Fnopo: “Il deprecabile fenomeno della violenza contro i professionisti sanitari necessita di raccogliere tutte le competenze delle professioni coinvolte”
“In un periodo in cui ormai è consuetudine schierarsi “contro”, il titolo della ricorrenza odierna assume un valore civile di grande portata poiché punta innanzitutto sul sostegno e la promozione dell’educazione e della prevenzione nei confronti della violenza subita dai professionisti sociosanitari. Le cronache degli ultimi anni hanno raccontato realtà e condizioni lavorative estremamente difficili e pericolose in cui operano quotidianamente i professionisti sociosanitari: una violenza trasversale rispetto agli ambiti di competenza e le specificità di ciascuna professione – afferma il Comitato centrale della Federazione Nazionale degli Ordini della Professione di Ostetrica/o -. Nemmeno il Covid, con il suo carico di dolore e di morte, è riuscito a fermare questa tendenza che si era sopita solo nei primi mesi del 2020 quando i professionisti sanitari sono stati definiti eroi nel tentativo di fronteggiare con ogni strumento e conoscenza possibile una situazione mai verificatasi prima. Eppure, è bastato poco perché si ritornasse a una “normalità” fatta di violenza fisica e verbale nei confronti di chi prende in carico la salute dei cittadini, una violenza troppo spesso alimentata da fake news la cui acritica diffusione è davvero allarmante – sottolineano i vertici nazionali della professione ostetrica -. Negli ultimi mesi, la violenza è stata alimentata dalle vaccinazioni anti Covid e non ha risparmiato anche le ostetriche per le informazioni sul vaccino anti Covid19 per le donne in gravidanza. C’è un altro aspetto della violenza, però, che non deve essere dimenticato e che il Covid ha evidenziato: la solitudine, quella delle persone risultate positive e che sono state costrette all’isolamento in casa o peggio in ospedale e nelle situazioni più drammatiche in terapia intensiva. Ma c’è stata un’altra forma di violenza della solitudine, non meno drammatica, vissuta dai familiari dei ricoverati che, nel rispetto delle norme di prevenzione e anti contagio, non sono potuti stare accanto ai propri cari, far loro visita, consolare. Gli unici contatti possibili erano solo quelli mediati attraverso il professionista sanitario che li aveva in carico o grazie a un cellulare o un tablet. Una condizione non meno grave, dunque, che le ostetriche/i hanno cercato sempre di gestire con professionalità e soprattutto con umanità nel rispetto delle donne e dei familiari, cercando di conciliare sicurezza e vicinanza”.
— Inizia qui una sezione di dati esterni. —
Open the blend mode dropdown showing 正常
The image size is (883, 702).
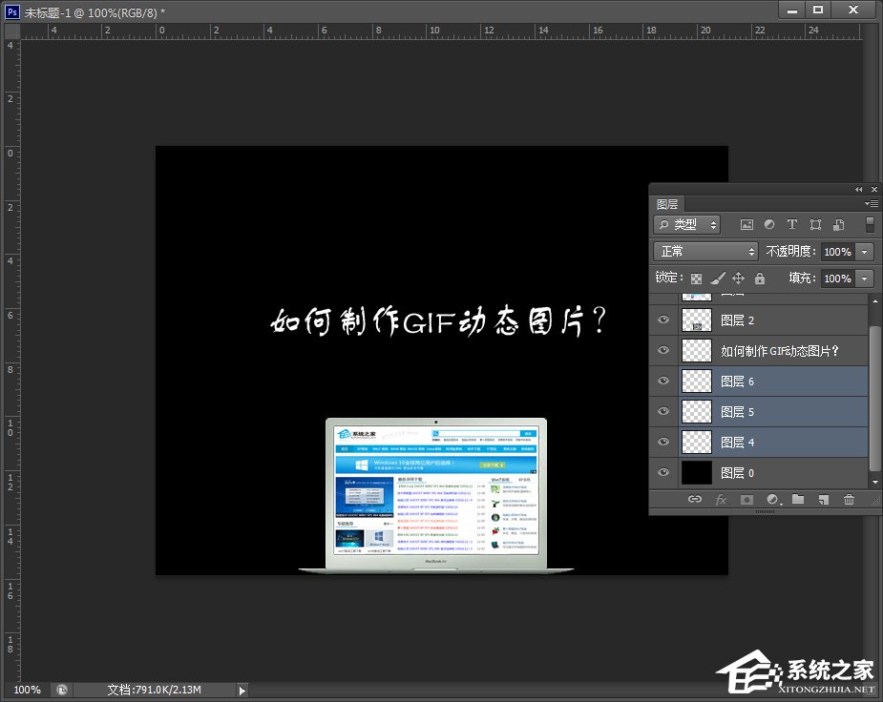(x=705, y=252)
“Il deprecabile fenomeno della violenza contro i professionisti sanitari necessita di raccogliere tutte le competenze delle professioni coinvolte e ovviamente il ministero della Salute. Solo insieme è possibile poter realizzare efficaci programmi di prevenzione. Per tale motivo reputiamo l’Osservatorio permanente per la garanzia della sicurezza e per la prevenzione degli episodi di violenza ai danni di tutti gli operatori sanitari il competente contesto istituzionale nel quale ci si confronta per trovare insieme soluzioni e iniziative condivise da tutti”, conclude la presidente nazionale FNOPO, dott.ssa Silvia Vaccari.